Performs layer-wise quantization sensitivity analysis by enabling its quantizers

  1. All parameter and activation quantizers are disabled.

  2. For every layer, based on occurrence:
    1. Each layer’s parameters and activations quantizers are enabled as per JSON config file and set to bit-width specified.

    2. Measure and record eval score on subset of dataset.

    3. Disable enabled quantizers in step a.

  3. Returns dictionary containing layer name and corresponding eval score.

Parameters:
  • sim (QuantizationSimModel) – Quantsim model.

  • results_dir (str) – Directory to save the results.

Return type:

Dict

Returns:

layer wise eval score dictionary. dict[layer_name] = eval_score

QuantAnalyzer.perform_per_layer_analysis_by_disabling_quantizers(sim, results_dir)[source]

Performs layer-wise quantization sensitivity analysis by disabling its quantizers

  1. All parameter and activation quantizers are enabled as per JSON config file and set to bit-width specified.

  2. For every layer, based on occurrence:
    1. Each layer’s parameters and activations quantizers are disabled.

    2. Measure and record eval score on subset of dataset.

    3. Enable disabled quantizers in step a.

  3. Returns dictionary containing layer name and corresponding eval score.

Parameters:
  • sim (QuantizationSimModel) – Quantsim model.

  • results_dir (str) – Directory to save the results.

Return type:

Dict

Returns:

layer wise eval score dictionary. dict[layer_name] = eval_score

QuantAnalyzer.export_per_layer_encoding_min_max_range(sim, results_dir)[source]

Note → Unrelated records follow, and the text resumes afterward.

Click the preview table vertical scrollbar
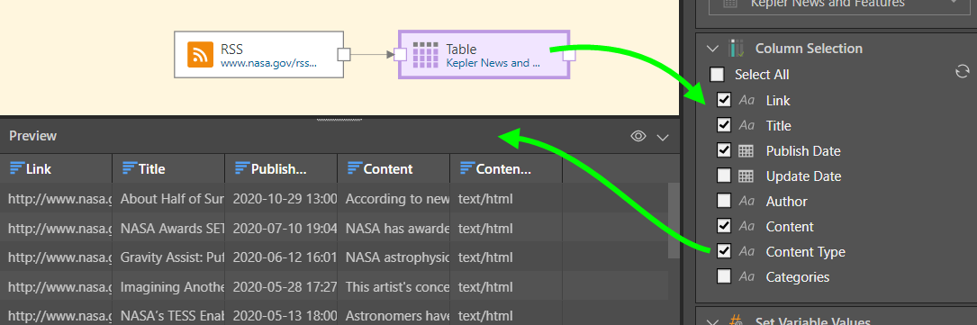click(x=674, y=221)
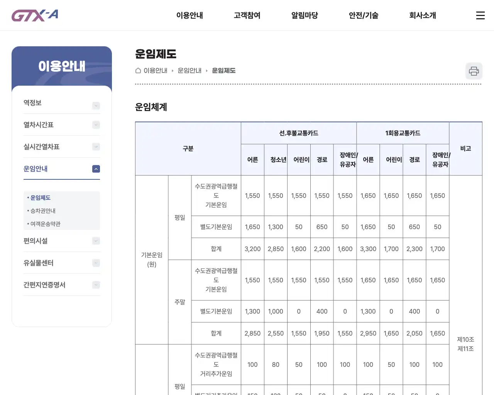
Task: Open the 회사소개 navigation menu
Action: click(x=422, y=15)
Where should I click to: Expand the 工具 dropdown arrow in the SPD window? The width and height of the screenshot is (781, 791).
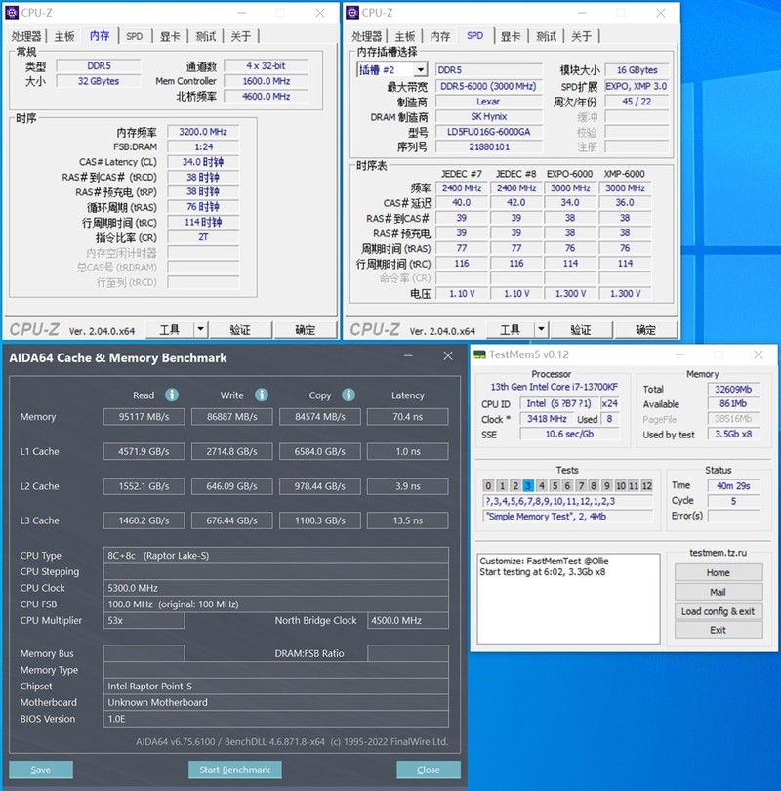(x=540, y=330)
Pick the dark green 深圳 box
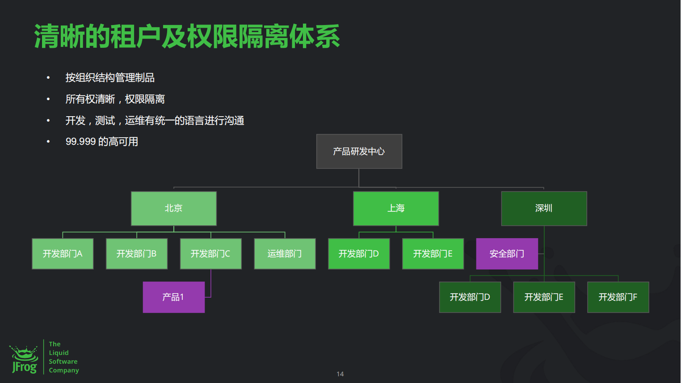This screenshot has width=681, height=383. [x=544, y=208]
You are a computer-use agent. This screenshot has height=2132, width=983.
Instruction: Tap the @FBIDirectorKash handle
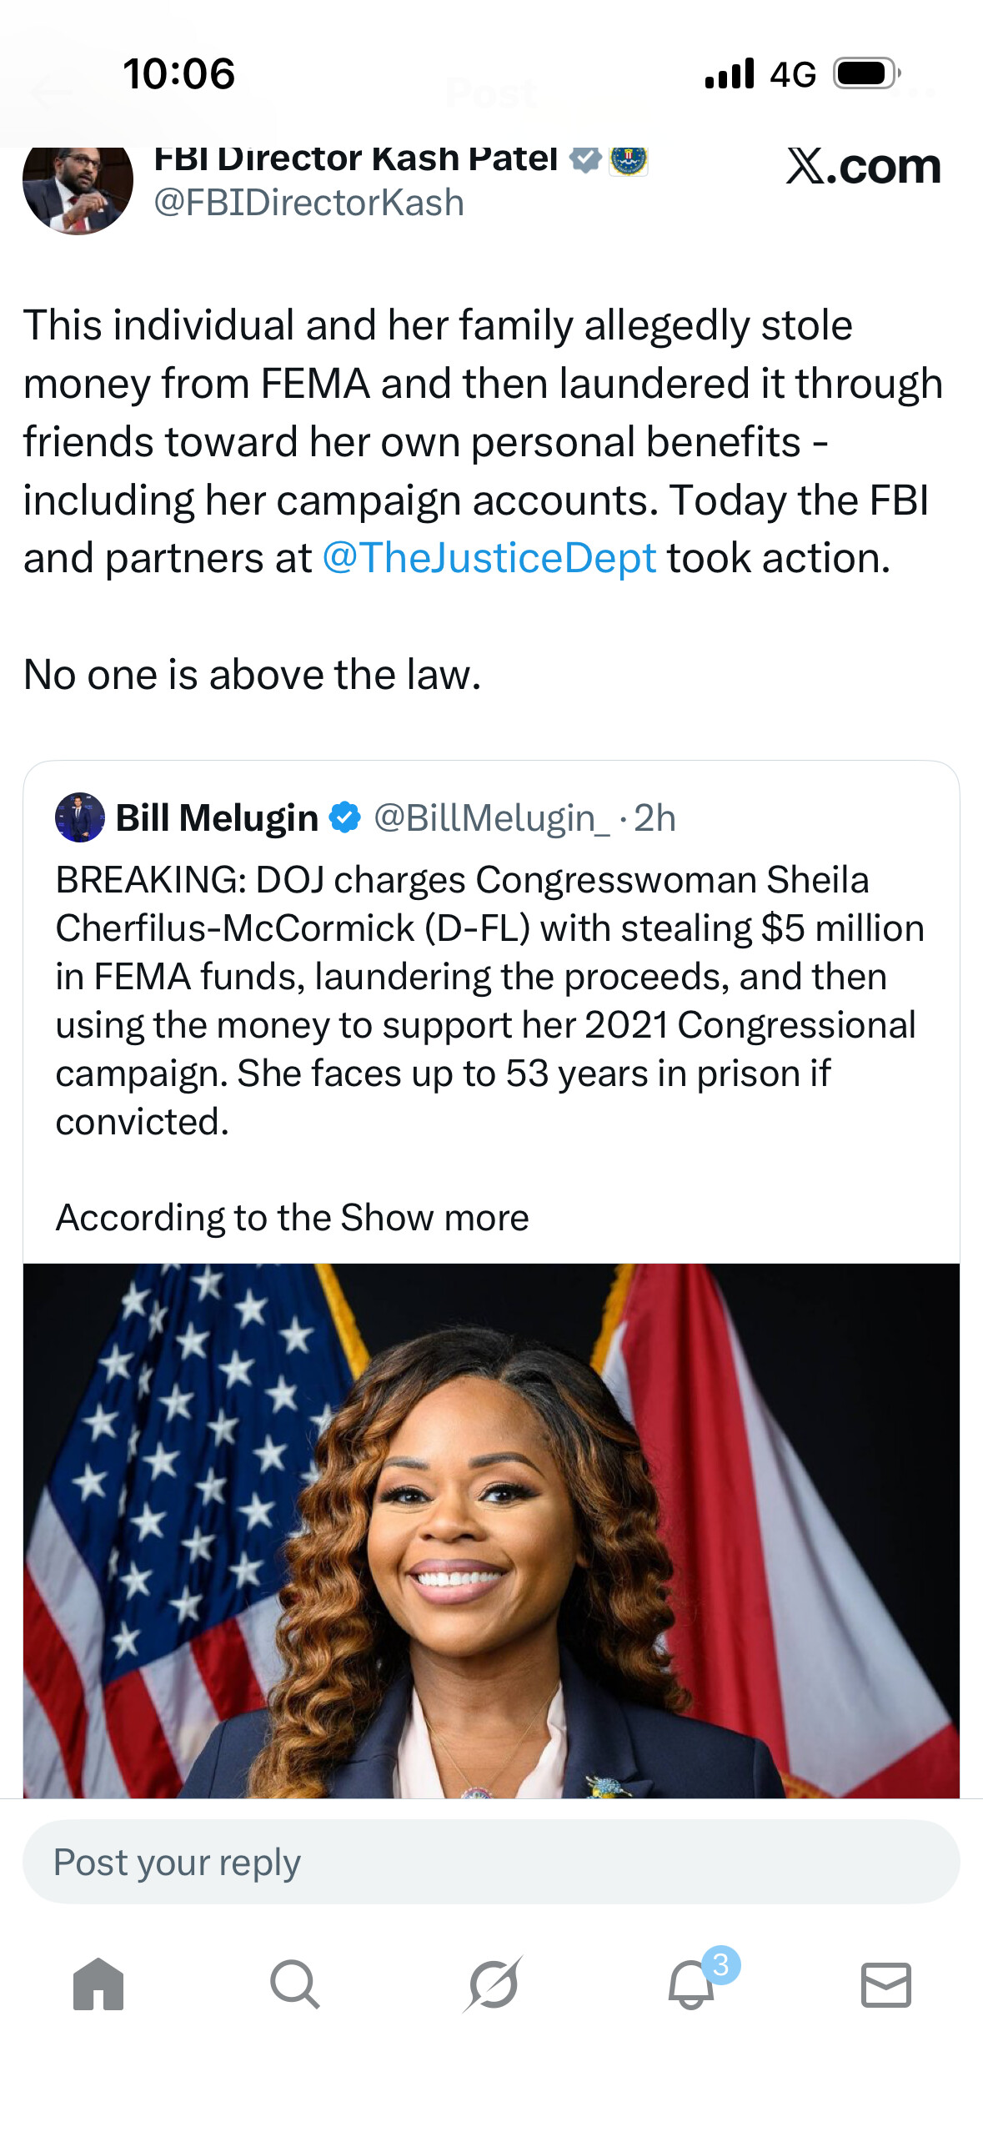(308, 203)
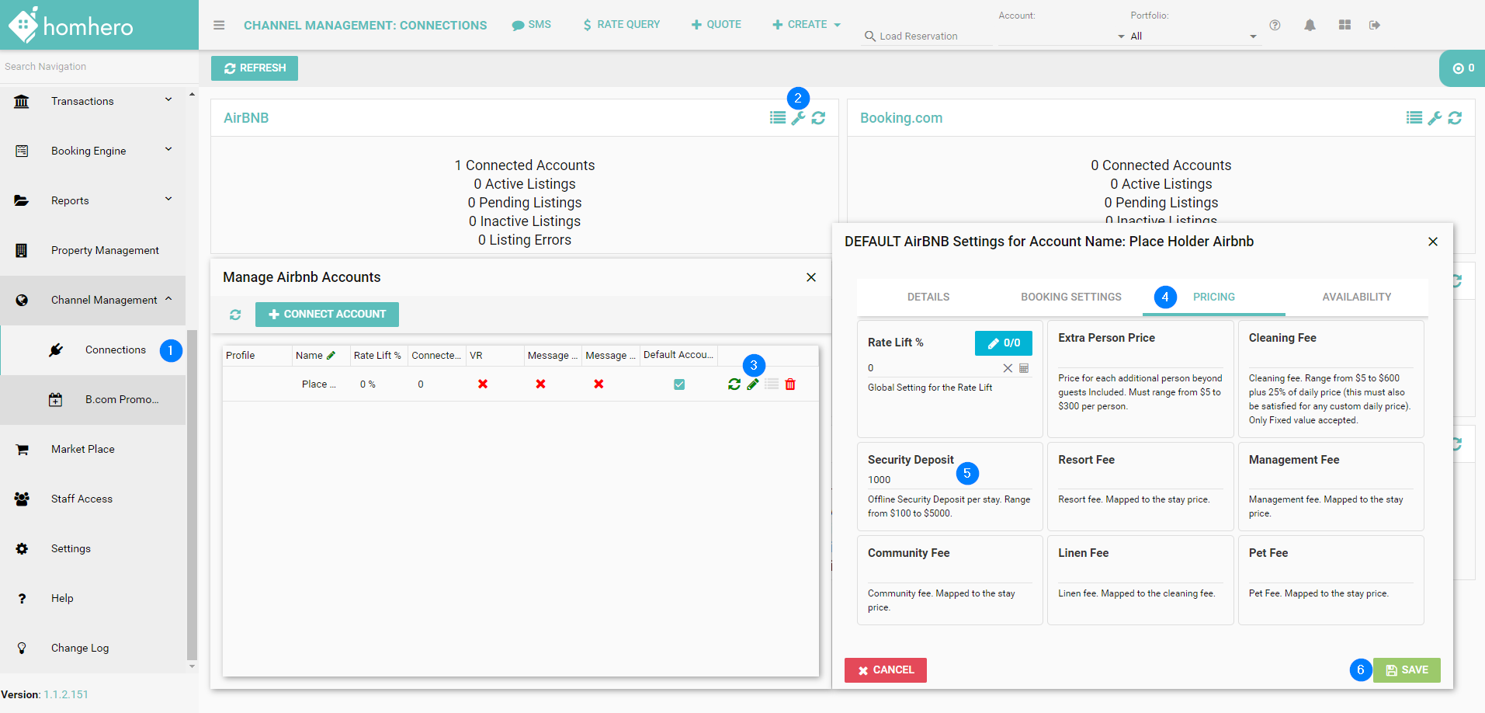
Task: Click the green sync icon in account row
Action: pos(734,384)
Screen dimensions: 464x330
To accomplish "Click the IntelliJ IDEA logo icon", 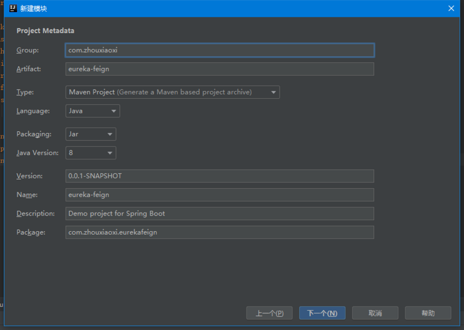I will 13,8.
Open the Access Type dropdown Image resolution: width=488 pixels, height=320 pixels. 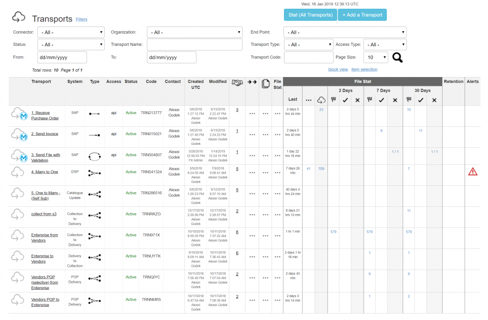click(386, 45)
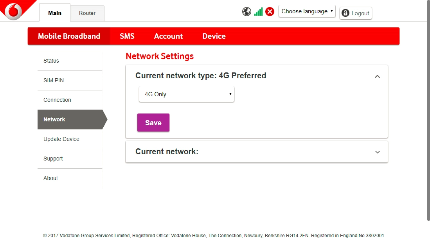Click the green signal strength bars icon
The height and width of the screenshot is (238, 430).
[x=258, y=12]
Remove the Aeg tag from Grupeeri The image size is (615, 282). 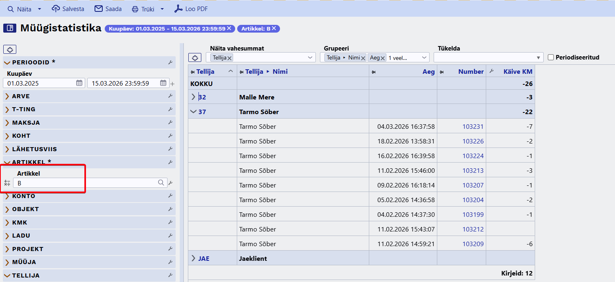383,58
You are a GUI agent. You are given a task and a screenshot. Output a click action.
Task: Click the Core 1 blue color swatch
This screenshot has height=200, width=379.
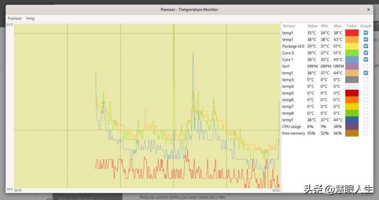[352, 59]
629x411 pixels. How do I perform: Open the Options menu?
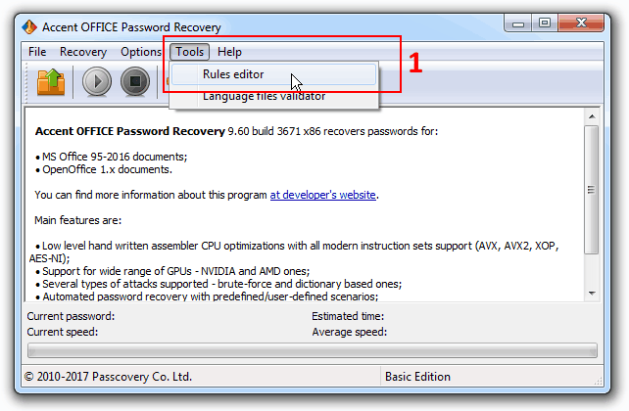tap(141, 52)
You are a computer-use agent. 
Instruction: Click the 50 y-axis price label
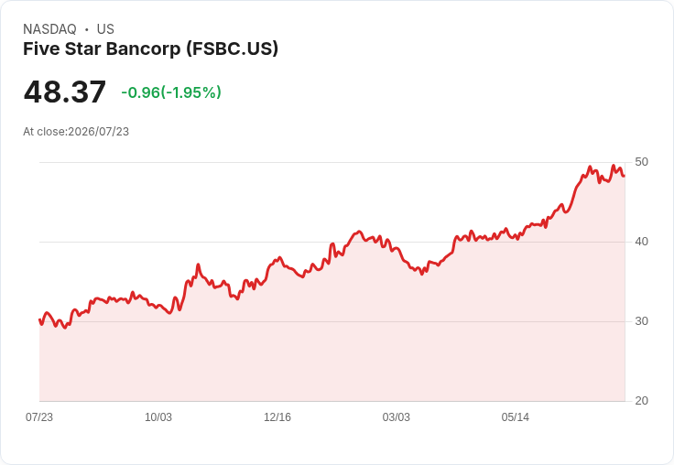tap(641, 162)
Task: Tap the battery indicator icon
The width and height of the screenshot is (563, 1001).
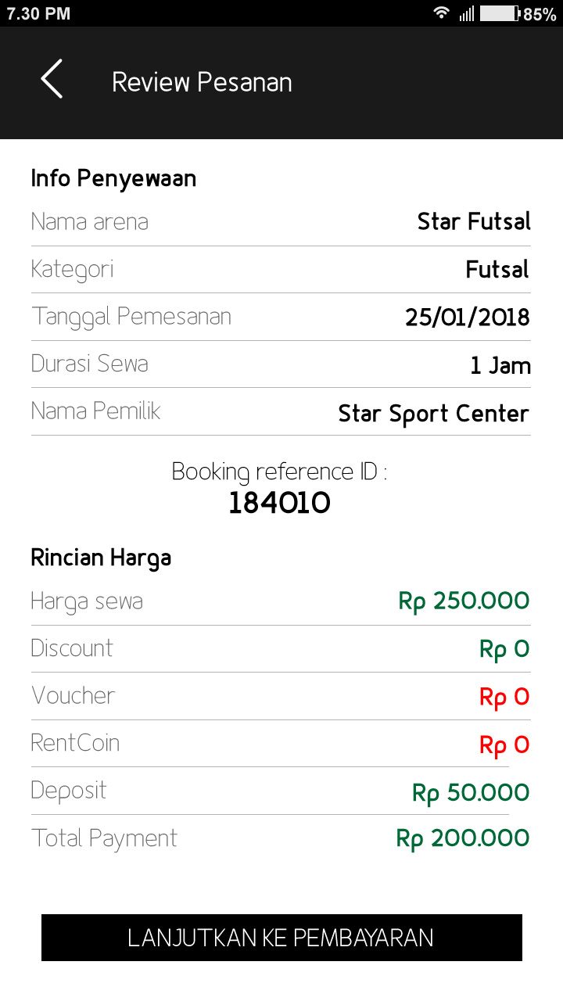Action: pyautogui.click(x=500, y=13)
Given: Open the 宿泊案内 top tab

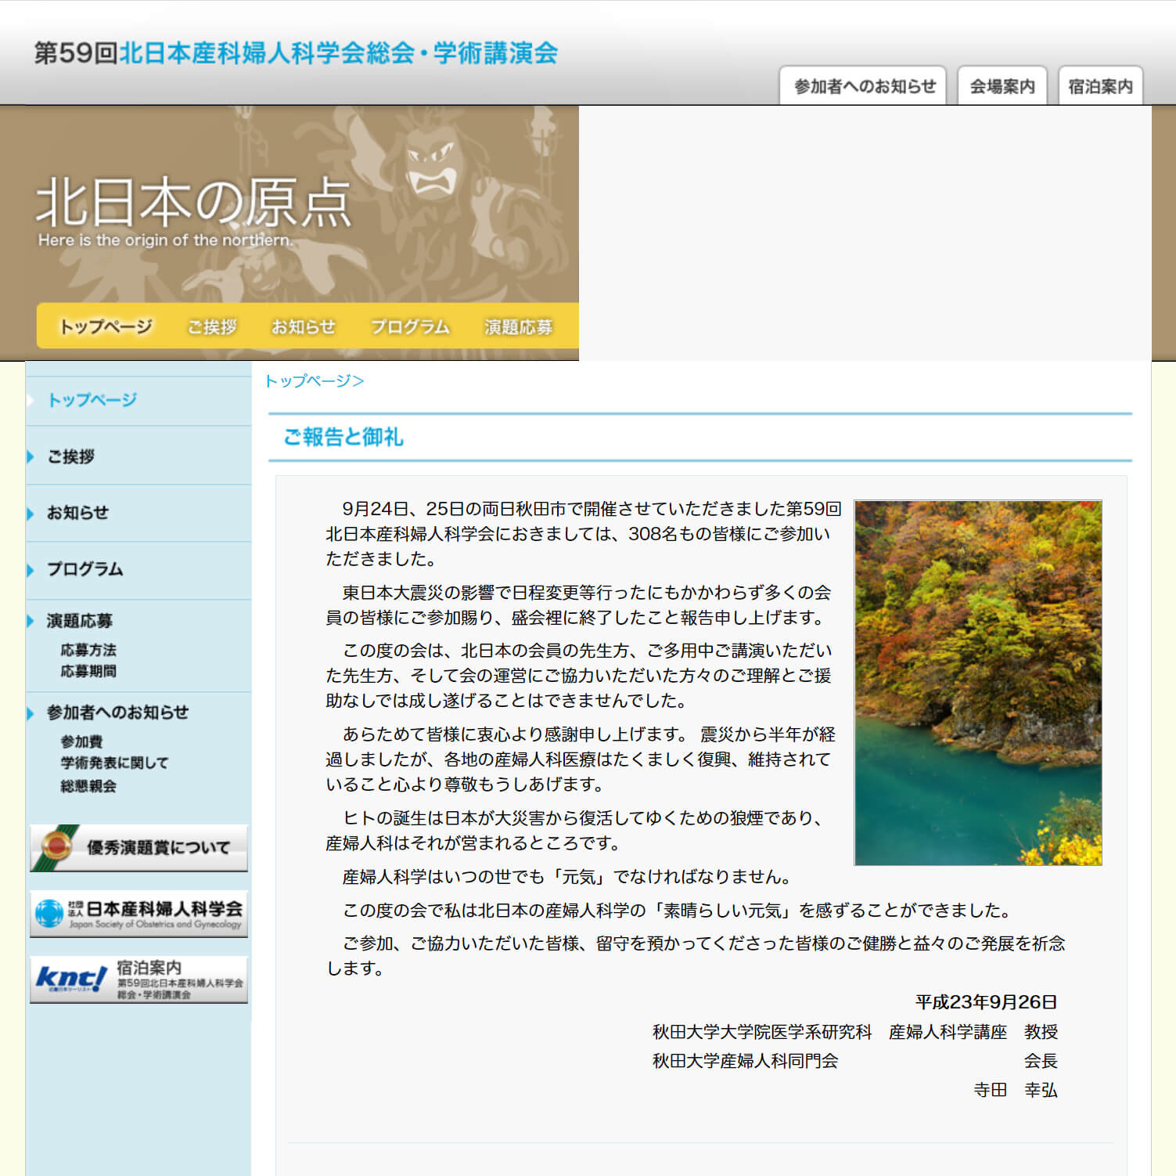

Exports encoding min and max range for all weights and activations. results_dir has html files in following format.

-results_dir

-activations.html, -weights.html

If per channel quantization(PCQ) is enabled then,

-results_dir

-activations.html, -{layer_name}_{param_name}.html

Parameters:
  • sim (QuantizationSimModel) – Quantsim model.

  • results_dir (str) – Directory to save the results.

Return type:

Tuple[Dict, Dict]

Returns:

layer wise min-max range for weights and activations.

QuantAnalyzer.export_per_layer_stats_histogram(sim, results_dir)[source]

NOTE: Not to invoke when quantization scheme is not TF-Enhanced.

Exports histogram that represents a PDF of collected statistics by a quantizer. After invoking this API, results_dir should have html files in following format for every quantizers in the model.

-results_dir
-activations_pdf

name_{input/output}_{index}.html

-weights_pdf
-name

param_name_{channel_index}.html

Parameters:
  • sim (QuantizationSimModel) – Quantsim model.

  • results_dir (str) – Directory to save the results.

QuantAnalyzer.export_per_layer_mse_loss(sim, results_dir)[source]

Exports MSE loss between fp32 and quantized output activations for each layer.

Parameters:
  • sim (QuantizationSimModel) – Quantsim model.

  • results_dir (str) – Directory to save the results.

Return type:

Dict

Returns:

layer wise MSE loss. dict[layer_name] = MSE loss.